Abstract

We conducted a randomized, controlled, noninferiority trial to investigate if intravenous, multimodal, patient-controlled analgesia (IV-PCA) could be noninferior to multimodal thoracic epidural analgesia (TEA) in patients undergoing open liver surgery. The increasing use of minimally invasive techniques and fast track protocols have questioned the position of epidural analgesia as the optimal method of pain management after abdominal surgery. Patients operated with open liver resection between February 2012 and February 2016 were randomly assigned to receive either IV-PCA enhanced with ketorolac/diclofenac (IV-PCA, n = 66) or TEA (n = 77) within an enhanced recovery after surgery protocol. Noninferiority would be declared if the mean pain score on the numeric rating scale (NRS) for postoperative days (PODs) 0 to 5 in the IV-PCA group was no worse than the mean pain score in the TEA group by a margin of <1 point on an 11-point scale (0-10).
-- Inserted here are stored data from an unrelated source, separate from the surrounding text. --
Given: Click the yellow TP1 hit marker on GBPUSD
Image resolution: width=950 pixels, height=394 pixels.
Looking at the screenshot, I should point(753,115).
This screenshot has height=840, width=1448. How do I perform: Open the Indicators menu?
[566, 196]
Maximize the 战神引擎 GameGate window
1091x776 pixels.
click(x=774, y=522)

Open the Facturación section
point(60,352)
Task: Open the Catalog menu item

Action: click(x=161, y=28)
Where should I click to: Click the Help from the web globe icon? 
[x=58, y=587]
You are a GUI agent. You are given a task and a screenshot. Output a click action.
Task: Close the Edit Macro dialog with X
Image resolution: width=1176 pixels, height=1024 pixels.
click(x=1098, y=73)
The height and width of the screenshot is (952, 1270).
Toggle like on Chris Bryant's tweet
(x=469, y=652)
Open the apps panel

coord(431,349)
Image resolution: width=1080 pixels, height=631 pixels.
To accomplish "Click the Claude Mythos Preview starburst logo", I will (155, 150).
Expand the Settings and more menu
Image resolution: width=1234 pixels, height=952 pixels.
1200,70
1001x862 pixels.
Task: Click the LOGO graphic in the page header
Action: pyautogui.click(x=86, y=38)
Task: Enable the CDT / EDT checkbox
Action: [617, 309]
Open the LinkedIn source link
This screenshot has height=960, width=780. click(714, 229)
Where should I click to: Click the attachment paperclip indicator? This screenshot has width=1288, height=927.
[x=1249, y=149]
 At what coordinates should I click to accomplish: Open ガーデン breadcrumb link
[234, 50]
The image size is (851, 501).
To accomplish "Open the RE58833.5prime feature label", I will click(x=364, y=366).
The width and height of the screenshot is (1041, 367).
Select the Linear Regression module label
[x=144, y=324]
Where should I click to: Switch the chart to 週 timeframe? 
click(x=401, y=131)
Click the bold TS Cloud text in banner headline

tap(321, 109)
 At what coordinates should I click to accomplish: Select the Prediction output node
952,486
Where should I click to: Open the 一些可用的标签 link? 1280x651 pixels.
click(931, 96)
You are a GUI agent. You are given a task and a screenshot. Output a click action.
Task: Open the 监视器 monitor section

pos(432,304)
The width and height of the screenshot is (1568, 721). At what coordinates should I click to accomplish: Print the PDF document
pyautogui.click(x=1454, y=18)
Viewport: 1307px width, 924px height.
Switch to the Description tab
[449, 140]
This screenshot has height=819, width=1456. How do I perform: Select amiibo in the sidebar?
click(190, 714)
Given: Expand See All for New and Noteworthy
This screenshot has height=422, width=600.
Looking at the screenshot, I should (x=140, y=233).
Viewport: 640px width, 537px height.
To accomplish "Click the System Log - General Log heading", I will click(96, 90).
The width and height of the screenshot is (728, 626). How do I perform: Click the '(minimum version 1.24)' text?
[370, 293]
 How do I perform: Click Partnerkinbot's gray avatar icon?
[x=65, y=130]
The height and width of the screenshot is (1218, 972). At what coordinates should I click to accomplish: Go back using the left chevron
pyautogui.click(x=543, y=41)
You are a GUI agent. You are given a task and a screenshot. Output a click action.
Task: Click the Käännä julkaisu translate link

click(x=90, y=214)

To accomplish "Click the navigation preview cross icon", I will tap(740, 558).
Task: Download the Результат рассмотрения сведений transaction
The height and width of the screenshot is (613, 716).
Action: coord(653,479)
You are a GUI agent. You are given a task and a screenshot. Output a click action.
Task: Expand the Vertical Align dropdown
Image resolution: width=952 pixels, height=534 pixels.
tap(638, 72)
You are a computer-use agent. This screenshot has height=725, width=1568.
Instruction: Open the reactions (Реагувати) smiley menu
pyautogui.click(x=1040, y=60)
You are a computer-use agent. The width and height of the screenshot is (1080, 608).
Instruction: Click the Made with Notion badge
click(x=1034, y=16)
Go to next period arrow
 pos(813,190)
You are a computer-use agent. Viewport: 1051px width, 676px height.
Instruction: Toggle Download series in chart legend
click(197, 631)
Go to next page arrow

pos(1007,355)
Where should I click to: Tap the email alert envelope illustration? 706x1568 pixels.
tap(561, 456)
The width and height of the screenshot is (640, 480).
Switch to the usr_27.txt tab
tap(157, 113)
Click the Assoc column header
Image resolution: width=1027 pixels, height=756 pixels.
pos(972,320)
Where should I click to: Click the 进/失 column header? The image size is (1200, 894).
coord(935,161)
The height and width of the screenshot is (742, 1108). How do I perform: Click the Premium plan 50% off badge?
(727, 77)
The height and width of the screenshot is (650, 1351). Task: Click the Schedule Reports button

The primary endpoint, mean NRS pain score was 1.7 in the IV-PCA group and 1.6 in the TEA group, establishing noninferiority. Pain scores were lower in the TEA group on PODs 0 and 1, but higher or equal on PODs 2 and 5. Postoperative hospital stay was significantly shorter for patients in the IV-PCA group (74 vs 104 h, P < 0.001). The total opioid consumption during the first 3 days was significantly lower in the IV-PCA group. IV-PCA was noninferior to TEA for the treatment of postoperative pain in patients undergoing open liver resection.